:: Text segment ::
··········
Former president of the U of T Alumni Association has left a lasting impact
In his too-short time on Earth, Carl Mitchell (BSc 1984 St. Michael’s College) exemplified the concept of giving back. The 55-year-old Mitchell, who died in June after a 14-month battle with abdominal cancer, was a successful tech pioneer and business executive whose extraordinary generosity to U of T – in the form of time, leadership, money and ideas – has left a lasting impact on the school he so loved.
“Carl Mitchell won the admiration and affection of everyone who had the pleasure of knowing him,” says U of T president Meric Gertler. “He also earned the gratitude of the entire U of T community for his exemplary leadership in service to our alumni and to our shared academic mission. We will remember his wisdom, integrity and decency.”
Mitchell started off as a general science student in 1979, but soon gravitated to the burgeoning field of computers. “Programming was a lot more intuitive than, say, chemistry,” he recalled in a 2004 interview with this magazine. “I could work out a program in my head on my way over to the lab.”
··········
:: Activity ::
Translate this sentence from the article about Carl Mitchell into Spanish: "We will remember his wisdom, integrity and decency." The lines after this come from a different source.

[Records from a data source]
··········
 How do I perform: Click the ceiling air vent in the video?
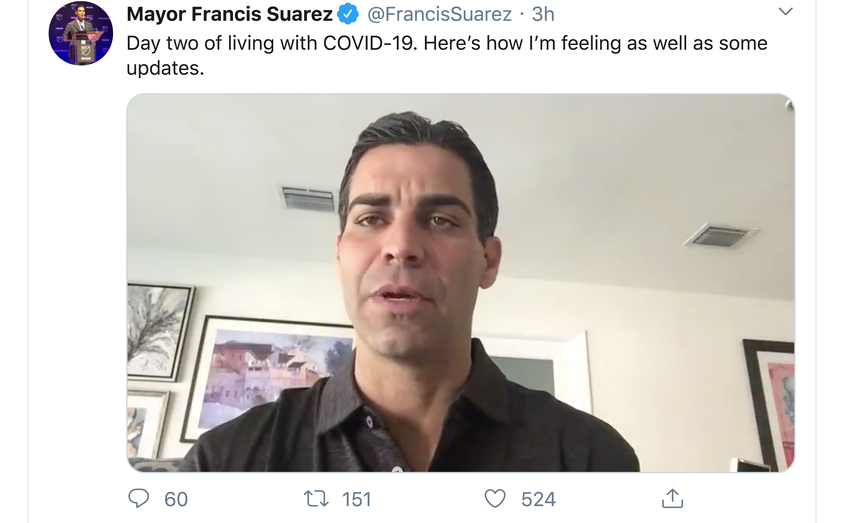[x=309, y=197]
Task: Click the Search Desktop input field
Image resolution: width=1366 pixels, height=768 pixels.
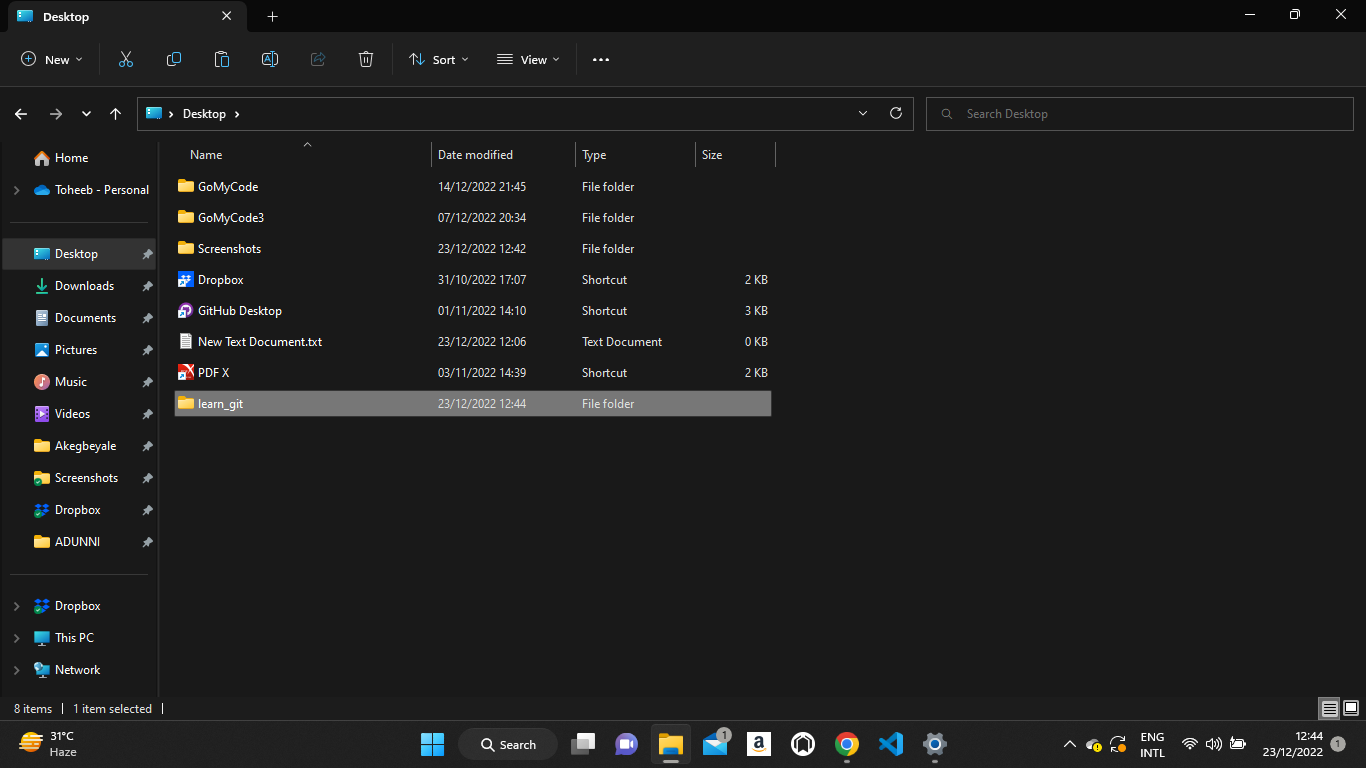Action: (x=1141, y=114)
··········
:: Reply ::
Recordaremos su sabiduría, su integridad y su decencia.